I sometimes remember the cinemas I have visited more clearly than the films I watched in them. This is certainly true of Fedora which I watched in the Theater Tuschinski in Amsterdam, one of the most beautiful cinemas I’ve ever visited, in December 1978 on its first release. I seem to remember being taken to our seats by a uniformed usher. I think some of the audience might have had glasses of wine (I might be making that up). At that time the 1921 art deco/art nouveau theatre was still a single screen. There now seem to be six screens in an enlarged complex. All this is, if not clear, at least a memory. About Fedora I remembered very little. Possibly I was too young at the time to understand it.
Fedora was the penultimate film directed by Billy Wilder, who helmed his last film in 1981 and then lived another 20 years, making it to 95. I hope he remained sharp until the end. Fedora is currently streaming on MUBI in its collection of ‘Perfect Failures’, which the curators suggest are films not appreciated at the time of their release but which are worth a second chance. It’s a strange selection so far. Southland Tales (Richard Kelly 2006) and The Countess of Hong Kong (Charles Chaplin 1967) are films I’ve never really been interested in seeing. Night Moves (Kelly Reichardt 2013), however, is a film I found intriguing, perhaps not my favourite film from Ms Reichardt but in no way a ‘failure’. But what about Fedora?

Fedora sees Wilder returning to a film about ‘Golden Age’ filmmaking and specifically to his own key title Sunset Boulevard (1950), signalled by both its subject – ‘Fedora’ is a European star of Hollywood in the 1940s/50s – and its investigator played by William Holden. The plot is relatively straightforward. A prologue shows a woman in black leaping in front of a steam train followed by a TV report of Fedora’s death. Then a flashback shows us Holden’s character ‘Dutch’ Detweiler travelling to Greece to find the renowned star Fedora who is in a form of purdah in an isolated mansion on its own island. A further flashback will show that Dutch, as a young assistant director, once spent a night on a beach in Southern California with Fedora. Now he has a new script with which he hopes to lure Fedora out of retirement and into a new film he will produce as an independent.

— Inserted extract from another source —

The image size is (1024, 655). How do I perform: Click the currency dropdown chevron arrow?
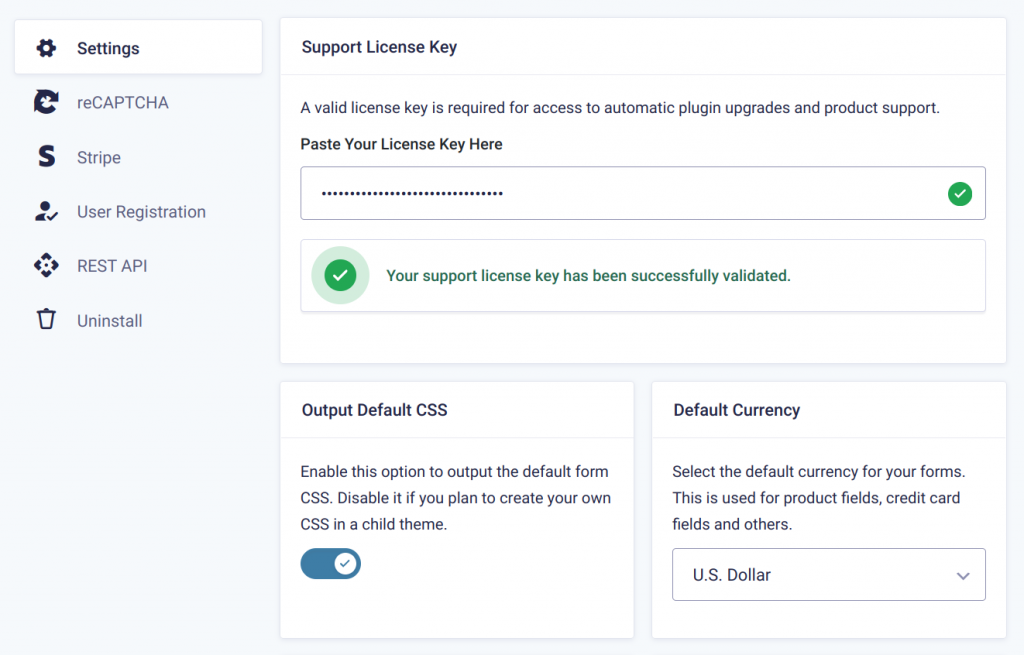[962, 574]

What happens in the rest of the plot is fairly predictable. Most audiences will guess the twist in the narrative long before the ‘reveal’. But the film doesn’t seem to be too concerned about plot. I find myself having to agree with Roger Ebert whose review of the film back in 1979 nails it. He recognises that audiences could be easily bored by the predictability of it all and then suggests:
If you can see Fedora and not get hung up on what it’s about and who the characters are, which is admittedly a large order, there’s a real pleasure to be had in sitting there and letting it happen to you. It is not a great movie, but it has the form and feel of a great movie.

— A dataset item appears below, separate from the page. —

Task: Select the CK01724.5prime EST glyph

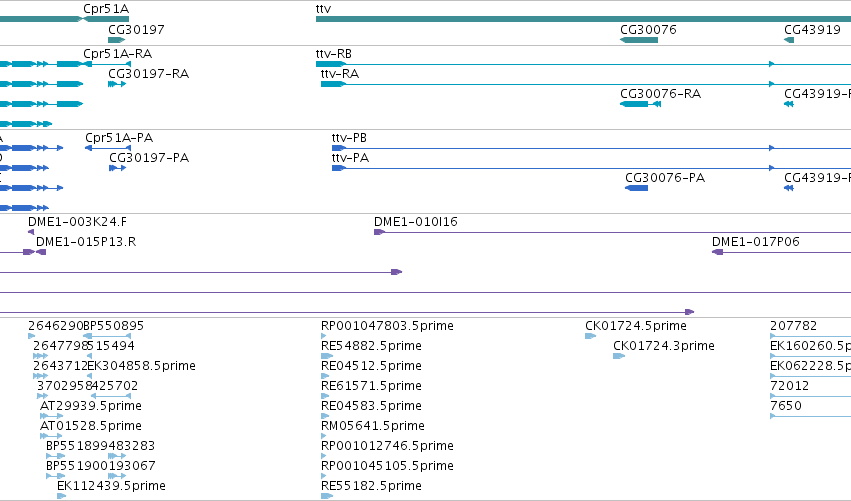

The script is actually an adaptation of a story by Tom Tryon, himself an actor in the 1950s/60s. I find it impossible to outline the plot without revealing the twist. As soon as you start to work out how old Fedora must be, you will realise what must have happened. William Holden was himself 60 in 1978 – he died just three years later. If he was supposed to have been a young man when Fedora was already a major star, she must be a woman in her mid-60s at least. The two ‘leading ladies’ in the film are Marthe Keller (born 1945) and Hildegard Knef (born 1925). It’s a strong cast. José Ferrer plays Doctor Vando, the physician who tries to keep Fedora young. Mario Adorf plays the hotel manager who takes pity on Detweiler as he tries to find a way into Fedora’s mansion – today in his 90th year Adorf has 219 credits for mainly Italian and German films. Henry Fonda and Michael York play themselves, Fonda as President of the Academy offering Fedora an honorary Oscar and York as the young man she fell for on her last production.

I watched the opening ten minutes of the film on MUBI and wasn’t overly impressed but I went back a day later and found myself watching the whole film. Ebert is right, there is a fascination in watching a master filmmaker who has scripted the film himself and knows just how to handle his starry cast. There is a one-liner which suggests that Wilder just couldn’t come to terms with a contemporary Hollywood “full of young men with beards” (Coppola, Scorsese, Spielberg and others). Fedora is in fact a German-French co-production, based in Munich and Paris and widely distributed in Europe. I’ve always like William Holden and all the leading cast are impressive here. The latter part of the film is a joy, especially after we have dispensed with the reveal and can deal with the characters as they are. Wilder is astute in recognising the problems with what Hollywood was becoming in 1978 but I’m not sure he had enough energy left to sustain and attack beyond this feature. I haven’t seen his last film, Buddy, Buddy (1981), but the reviews aren’t that great. If you take note of Ebert’s verdict you may well enjoy Fedora.
Good discussion of a worth-while film; definitely character over plot. I also agree with him about the Theater Tuschinski though I have no memory of people drinking wine in the auditorium. They did have a comfortable lounge area of refreshments. I am afraid that the Hyde Park Picture House [when open] sells beer and wine for people to take into the cinema.